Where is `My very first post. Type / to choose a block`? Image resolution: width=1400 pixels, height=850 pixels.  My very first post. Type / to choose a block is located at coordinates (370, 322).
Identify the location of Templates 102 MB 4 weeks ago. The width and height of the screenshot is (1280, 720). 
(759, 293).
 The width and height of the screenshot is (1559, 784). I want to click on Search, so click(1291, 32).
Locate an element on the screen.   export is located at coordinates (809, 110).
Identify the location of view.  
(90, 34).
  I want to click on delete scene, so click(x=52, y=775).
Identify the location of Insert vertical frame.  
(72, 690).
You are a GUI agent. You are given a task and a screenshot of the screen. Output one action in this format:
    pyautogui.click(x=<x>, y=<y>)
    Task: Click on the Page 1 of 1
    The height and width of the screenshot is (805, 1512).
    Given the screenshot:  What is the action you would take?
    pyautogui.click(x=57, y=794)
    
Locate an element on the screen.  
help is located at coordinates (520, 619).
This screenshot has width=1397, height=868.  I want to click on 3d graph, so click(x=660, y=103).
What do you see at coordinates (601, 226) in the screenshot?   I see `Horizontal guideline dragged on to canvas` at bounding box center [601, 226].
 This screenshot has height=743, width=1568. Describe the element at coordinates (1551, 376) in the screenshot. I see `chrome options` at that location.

== == ==

**Stated goal**
Copy the records from their first line through the line containing "help is located at coordinates (520, 619).", replacing "Identify the location of" with "Find the position of" and leaving everything else unchanged.

**The reply**
Where is `My very first post. Type / to choose a block`? Image resolution: width=1400 pixels, height=850 pixels.  My very first post. Type / to choose a block is located at coordinates (370, 322).
Find the position of Templates 102 MB 4 weeks ago. The width and height of the screenshot is (1280, 720). 
(759, 293).
 The width and height of the screenshot is (1559, 784). I want to click on Search, so click(1291, 32).
Locate an element on the screen.   export is located at coordinates (809, 110).
Find the position of view.  
(90, 34).
  I want to click on delete scene, so click(x=52, y=775).
Find the position of Insert vertical frame.  
(72, 690).
You are a GUI agent. You are given a task and a screenshot of the screen. Output one action in this format:
    pyautogui.click(x=<x>, y=<y>)
    Task: Click on the Page 1 of 1
    The height and width of the screenshot is (805, 1512).
    Given the screenshot:  What is the action you would take?
    pyautogui.click(x=57, y=794)
    
Locate an element on the screen.  
help is located at coordinates (520, 619).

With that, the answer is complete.